### Excerpt provided
A mutation event may only change that nucleotide’s mutation rate (i.e. under a neutral theory of pathogen evolution), however it is also possible that a pathogen sequence could be associated with disease transmissability, latency, or recovery, creating potential for selection pressures.

The most straightforward and computationally efficient method of generating these interdependent events involves use of the minimum of independent exponential random variables. As the occurence of each event is described by an exponential distribution, we can generate the minimum of these distributions through summing their rate parameters. That is, the time of the next event in our system can be assumed to be exponentially distributed, with rate

$\lambda = \sum_{i \in S_{(t)}} \left[ \epsilon(i,t) + \sum_{j \in I_{(t)}} \Omega_{S}(i) \Omega_{T}(j) \kappa(i,j) \right] + \sum_{k \in E_{(t)}} \rho(k) + \sum_{j \in I_{(t)}} \gamma(j) + \sum_{l \in E_{(t)} \cup I_{(t)}} \chi_{l,t}$,

where,

• $\chi_{l, t}$ is the overall mutation rate of the $l^{th}$ individual at time $t$, which can be further broken down into specific mutations (e.g. transition-transversion rates for each nucleotide in a genomic sequence).

Identification of the event that occurs at this time can be found through a discrete distribution, where the proportion of rate $\lambda$ that can be attributed to any event, is its probability in being selected. After an event time has been generated, and a specific event identified, the necessary rate updates can be made. In Pathogen.jl this information is conveniently organized and modified in a rate array where each column represents an individual (or an “external source”), and each row an event type.

The transmission of disease is observed under a specified surveillance model. The surveillance model specifies a detection lag for infection and removal events. The structure of this surveillance model is flexible, and an exponential detection lag model is included with Pathogen.jl. In the exponential detection lag model, observation delay is modelled by an exponential distribution, with a sole parameter, $\nu$, the detection rate.

## Inference framework

Pathogen.jl utilizes Markov chain Monte Carlo (MCMC) to sample from the joint posterior distribution. As the posterior density can not be calculated fully until our observations have been augmented with actual recovery, infection, and exposure times, as well as exposure source, our MCMC algorithm must incorporate data augmentation. Specifically, data augmentation and joint posterior distribution sampling is performed by Gibbs-within-Metropolis-like algorithm, as described below:

1. A parameter vector, $\mathbf{\theta}^{t*}$ is proposed from a multivariate Gaussian distribution with mean $\mathbf{\theta}^{t-1}$, and covariance matrix $\Sigma$.

### Brief 1
Please answer these questions about the Pathogen.jl excerpt:
(a) In the rate array, what does each column represent?
(b) What is the single parameter of the exponential detection lag model?
(c) From what distribution is the parameter vector proposed in step 1?
### Brief 2
Write the next part of the Pathogen.jl excerpt, continuing the algorithm after its first step.
The stored items have nothing to do with this work.

(Stored items)
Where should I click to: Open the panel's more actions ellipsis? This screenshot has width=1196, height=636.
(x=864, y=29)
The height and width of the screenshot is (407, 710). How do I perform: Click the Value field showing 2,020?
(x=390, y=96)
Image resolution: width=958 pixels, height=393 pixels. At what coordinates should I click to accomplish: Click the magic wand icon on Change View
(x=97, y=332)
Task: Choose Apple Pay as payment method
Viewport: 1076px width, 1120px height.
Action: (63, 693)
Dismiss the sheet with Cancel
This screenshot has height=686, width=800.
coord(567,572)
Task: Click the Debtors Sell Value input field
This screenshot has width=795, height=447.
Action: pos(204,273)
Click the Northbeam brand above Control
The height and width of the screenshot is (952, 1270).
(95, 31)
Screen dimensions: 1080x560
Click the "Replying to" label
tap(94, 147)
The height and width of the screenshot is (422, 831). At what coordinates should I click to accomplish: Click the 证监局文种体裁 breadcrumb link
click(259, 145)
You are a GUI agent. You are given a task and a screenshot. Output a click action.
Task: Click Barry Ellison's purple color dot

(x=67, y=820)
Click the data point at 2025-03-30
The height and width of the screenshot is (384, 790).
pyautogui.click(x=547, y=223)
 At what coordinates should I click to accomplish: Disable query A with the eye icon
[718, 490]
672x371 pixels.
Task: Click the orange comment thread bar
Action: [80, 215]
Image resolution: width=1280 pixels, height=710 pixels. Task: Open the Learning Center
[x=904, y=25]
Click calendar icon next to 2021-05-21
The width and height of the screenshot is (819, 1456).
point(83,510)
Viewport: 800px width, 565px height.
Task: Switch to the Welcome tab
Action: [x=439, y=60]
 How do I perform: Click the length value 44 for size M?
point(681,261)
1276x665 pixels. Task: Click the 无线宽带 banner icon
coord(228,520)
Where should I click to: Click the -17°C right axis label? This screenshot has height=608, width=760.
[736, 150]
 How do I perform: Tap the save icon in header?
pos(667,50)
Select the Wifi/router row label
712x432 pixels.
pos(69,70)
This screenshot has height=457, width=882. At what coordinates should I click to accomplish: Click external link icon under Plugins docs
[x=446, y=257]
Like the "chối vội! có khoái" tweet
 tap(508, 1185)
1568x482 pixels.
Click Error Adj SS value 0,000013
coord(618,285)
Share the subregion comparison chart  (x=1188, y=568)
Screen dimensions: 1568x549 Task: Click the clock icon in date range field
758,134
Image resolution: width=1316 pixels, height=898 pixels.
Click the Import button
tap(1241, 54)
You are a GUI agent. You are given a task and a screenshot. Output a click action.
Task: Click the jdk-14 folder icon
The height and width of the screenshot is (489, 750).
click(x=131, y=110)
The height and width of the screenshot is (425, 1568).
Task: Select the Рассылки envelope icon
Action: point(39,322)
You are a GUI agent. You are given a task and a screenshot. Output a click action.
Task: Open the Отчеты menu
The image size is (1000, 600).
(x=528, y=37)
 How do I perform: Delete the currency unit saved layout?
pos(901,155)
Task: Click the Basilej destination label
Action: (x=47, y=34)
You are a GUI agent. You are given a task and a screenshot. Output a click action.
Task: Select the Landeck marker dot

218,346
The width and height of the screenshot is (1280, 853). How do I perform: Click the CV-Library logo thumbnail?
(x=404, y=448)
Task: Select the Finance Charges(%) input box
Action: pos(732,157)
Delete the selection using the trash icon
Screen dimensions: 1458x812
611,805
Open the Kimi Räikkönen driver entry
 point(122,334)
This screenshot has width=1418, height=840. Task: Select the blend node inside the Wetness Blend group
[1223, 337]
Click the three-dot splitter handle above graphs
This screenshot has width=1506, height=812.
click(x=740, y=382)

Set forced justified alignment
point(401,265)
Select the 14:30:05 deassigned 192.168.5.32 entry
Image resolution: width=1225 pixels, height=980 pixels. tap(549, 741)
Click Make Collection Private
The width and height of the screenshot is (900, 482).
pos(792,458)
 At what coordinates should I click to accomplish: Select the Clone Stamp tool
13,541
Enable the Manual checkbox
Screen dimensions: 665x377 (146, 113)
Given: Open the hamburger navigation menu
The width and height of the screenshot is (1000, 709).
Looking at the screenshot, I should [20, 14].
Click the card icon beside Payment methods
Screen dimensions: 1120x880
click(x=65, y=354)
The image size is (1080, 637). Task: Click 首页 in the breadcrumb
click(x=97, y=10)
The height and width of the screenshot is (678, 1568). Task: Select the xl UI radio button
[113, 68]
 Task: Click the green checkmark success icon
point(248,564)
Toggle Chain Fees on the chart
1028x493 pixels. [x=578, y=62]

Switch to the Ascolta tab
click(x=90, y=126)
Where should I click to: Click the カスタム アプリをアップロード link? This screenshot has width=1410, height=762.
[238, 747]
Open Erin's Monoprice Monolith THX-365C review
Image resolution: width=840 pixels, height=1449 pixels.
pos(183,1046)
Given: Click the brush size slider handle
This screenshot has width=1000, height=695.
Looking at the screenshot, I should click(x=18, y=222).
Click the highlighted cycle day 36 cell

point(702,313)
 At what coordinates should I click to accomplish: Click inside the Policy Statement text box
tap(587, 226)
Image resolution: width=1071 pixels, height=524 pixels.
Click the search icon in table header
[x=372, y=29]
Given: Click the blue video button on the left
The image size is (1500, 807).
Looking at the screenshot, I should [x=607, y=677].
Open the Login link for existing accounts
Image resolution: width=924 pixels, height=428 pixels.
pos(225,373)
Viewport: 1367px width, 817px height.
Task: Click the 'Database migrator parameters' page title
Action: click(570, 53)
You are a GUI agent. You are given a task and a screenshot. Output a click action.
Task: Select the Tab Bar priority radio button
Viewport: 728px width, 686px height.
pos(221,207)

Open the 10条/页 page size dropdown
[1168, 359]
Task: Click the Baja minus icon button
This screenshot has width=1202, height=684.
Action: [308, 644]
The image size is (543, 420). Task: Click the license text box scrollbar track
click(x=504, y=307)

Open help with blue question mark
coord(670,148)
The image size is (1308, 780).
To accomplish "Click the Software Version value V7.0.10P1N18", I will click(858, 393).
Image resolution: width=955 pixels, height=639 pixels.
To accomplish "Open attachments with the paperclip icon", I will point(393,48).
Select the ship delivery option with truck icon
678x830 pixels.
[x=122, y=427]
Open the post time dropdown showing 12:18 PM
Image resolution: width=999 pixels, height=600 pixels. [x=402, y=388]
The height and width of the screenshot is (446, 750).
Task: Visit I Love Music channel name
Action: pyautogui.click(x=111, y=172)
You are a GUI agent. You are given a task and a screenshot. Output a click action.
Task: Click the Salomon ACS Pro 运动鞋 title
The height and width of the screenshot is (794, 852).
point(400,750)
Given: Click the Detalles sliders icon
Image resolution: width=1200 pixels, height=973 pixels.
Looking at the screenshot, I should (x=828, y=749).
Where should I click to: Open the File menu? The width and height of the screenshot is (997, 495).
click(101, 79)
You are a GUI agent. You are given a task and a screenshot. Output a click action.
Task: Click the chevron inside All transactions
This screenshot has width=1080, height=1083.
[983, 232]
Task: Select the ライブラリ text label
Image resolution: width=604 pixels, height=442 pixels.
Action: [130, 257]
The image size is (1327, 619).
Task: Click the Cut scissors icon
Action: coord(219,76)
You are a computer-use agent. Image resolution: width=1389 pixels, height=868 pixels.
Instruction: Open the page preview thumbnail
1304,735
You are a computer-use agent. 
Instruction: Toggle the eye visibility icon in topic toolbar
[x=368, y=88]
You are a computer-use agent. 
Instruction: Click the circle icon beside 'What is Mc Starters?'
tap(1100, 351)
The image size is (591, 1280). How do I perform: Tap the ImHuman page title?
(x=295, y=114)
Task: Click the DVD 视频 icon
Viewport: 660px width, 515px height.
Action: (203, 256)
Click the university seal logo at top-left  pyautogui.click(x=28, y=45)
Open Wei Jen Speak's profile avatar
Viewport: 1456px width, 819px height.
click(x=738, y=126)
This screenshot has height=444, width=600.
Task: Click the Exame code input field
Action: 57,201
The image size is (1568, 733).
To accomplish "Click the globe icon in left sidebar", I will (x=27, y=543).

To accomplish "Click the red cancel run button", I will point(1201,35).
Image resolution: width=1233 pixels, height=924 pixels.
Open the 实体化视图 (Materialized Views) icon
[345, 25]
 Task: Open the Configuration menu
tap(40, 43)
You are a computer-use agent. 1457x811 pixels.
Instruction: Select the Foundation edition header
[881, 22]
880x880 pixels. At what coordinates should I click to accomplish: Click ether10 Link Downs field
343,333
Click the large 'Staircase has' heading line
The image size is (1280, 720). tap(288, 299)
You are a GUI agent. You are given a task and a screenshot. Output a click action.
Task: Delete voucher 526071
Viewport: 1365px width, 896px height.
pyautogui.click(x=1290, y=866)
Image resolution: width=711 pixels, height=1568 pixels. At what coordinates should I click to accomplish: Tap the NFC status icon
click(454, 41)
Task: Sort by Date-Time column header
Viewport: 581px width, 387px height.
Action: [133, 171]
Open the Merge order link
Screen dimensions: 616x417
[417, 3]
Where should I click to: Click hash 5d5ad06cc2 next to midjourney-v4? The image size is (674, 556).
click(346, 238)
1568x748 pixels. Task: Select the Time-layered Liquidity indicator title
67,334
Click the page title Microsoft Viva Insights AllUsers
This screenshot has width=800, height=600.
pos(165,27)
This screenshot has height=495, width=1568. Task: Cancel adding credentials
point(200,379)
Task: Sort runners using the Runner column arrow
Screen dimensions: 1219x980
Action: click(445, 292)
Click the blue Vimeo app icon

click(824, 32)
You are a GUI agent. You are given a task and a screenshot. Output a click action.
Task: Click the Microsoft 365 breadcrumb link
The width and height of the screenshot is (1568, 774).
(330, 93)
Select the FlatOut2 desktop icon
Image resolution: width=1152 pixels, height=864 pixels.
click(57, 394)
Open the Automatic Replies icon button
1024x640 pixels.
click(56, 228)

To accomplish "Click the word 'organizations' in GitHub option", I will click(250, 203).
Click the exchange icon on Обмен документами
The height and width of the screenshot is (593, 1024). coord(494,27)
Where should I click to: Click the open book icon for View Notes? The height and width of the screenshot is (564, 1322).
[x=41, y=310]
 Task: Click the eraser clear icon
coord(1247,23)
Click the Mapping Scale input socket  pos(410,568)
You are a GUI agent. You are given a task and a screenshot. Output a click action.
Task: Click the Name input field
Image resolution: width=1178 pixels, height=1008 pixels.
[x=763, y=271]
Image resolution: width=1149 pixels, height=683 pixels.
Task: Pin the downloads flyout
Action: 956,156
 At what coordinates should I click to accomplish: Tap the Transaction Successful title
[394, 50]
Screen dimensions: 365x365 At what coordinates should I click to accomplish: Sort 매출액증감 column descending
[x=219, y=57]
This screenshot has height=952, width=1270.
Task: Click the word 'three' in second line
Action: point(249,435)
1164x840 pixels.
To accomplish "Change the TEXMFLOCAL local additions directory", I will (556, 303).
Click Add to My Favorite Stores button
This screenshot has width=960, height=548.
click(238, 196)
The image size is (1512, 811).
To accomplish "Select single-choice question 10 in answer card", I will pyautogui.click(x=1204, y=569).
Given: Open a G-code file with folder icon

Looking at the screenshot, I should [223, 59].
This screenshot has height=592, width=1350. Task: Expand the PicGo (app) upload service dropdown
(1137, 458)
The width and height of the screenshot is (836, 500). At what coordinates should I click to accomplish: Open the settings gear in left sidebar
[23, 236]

### Answer space 1
(a) An individual (or an "external source").
(b) ν, the detection rate.
(c) A multivariate Gaussian distribution with mean θ^(t-1) and covariance matrix Σ.

### Answer space 2
2. Observed data $D_{obs}$, are augmented by $D_{aug}^{t*}$, which are generated from a conditional distribution $\text{P}(D_{aug}^{t*} \lvert \mathbf{\theta}^{t*}, D_{obs})$.
3. The joint posterior density is calculated as the product of the likelihood and the prior, $\pi(\mathbf{\theta}^{t*} \lvert D_{aug}^{*}) = L(\mathbf{\theta}^{t*} \lvert D_{aug}^{t*}) \times p(\mathbf{\theta}^{t*})$, and $\mathbf{\theta}^{t*}$ is accepted as $\mathbf{\theta}^{t}$ with probability $\min(1, \frac{\pi(\mathbf{\theta}^{t*} \lvert D_{aug}^{t*})}{\pi(\mathbf{\theta}^{t-1} \lvert D_{aug}^{t-1})})$.
4. If $\mathbf{\theta}^{t*}$ is rejected, $\mathbf{\theta}^{t} = \mathbf{\theta}^{t-1}$, and $D_{aug}^{t}$ is generated from $\text{P}(D_{aug}^{t} \lvert \mathbf{\theta}^{t}, D_{obs})$.

In other words, model parameters are first proposed using a Metropolis-Hastings scheme. Data augmentation follows, using a Gibbs sampling scheme. The parameter proposals are then evaluated with a Metropolis-Hastings acceptance scheme. And finally, in the case of rejection, an additional Gibbs sampling step is utilized for re-augmenting the data.

The transition kernel’s covariance matrix may also be tuned using the adaptive scaling method of Roberts and Rosenthal (2001).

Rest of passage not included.